Leaving out all pictures, repeat exactly the lines from the one that holds "How do I perform: Click" to the last line of the entries below.

★ ★ ★ ★

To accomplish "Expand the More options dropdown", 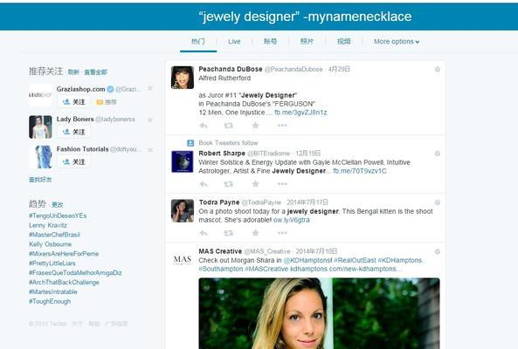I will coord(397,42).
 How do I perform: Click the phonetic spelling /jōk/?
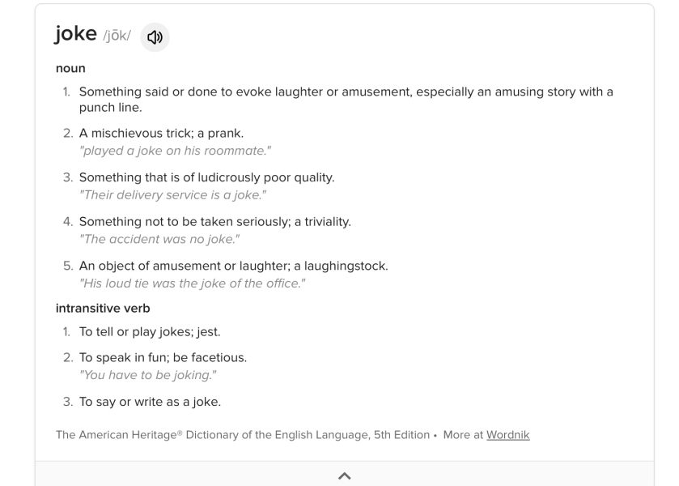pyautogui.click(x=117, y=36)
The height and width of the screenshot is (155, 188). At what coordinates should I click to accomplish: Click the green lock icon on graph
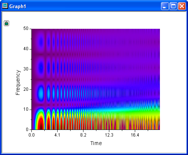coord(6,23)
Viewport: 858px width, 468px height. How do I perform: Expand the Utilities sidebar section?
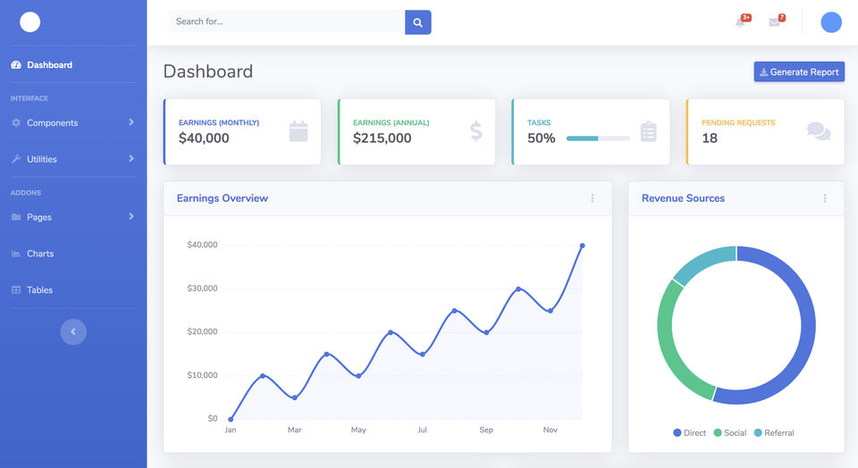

★ ★ ★ ★

• **TASK RESULT**:
 How do I perform: Click the phonetic spelling /jōk/?
pyautogui.click(x=117, y=36)
The height and width of the screenshot is (155, 188). At what coordinates should I click to accomplish: Click the green lock icon on graph
coord(6,23)
Viewport: 858px width, 468px height. How do I perform: Expand the Utilities sidebar section?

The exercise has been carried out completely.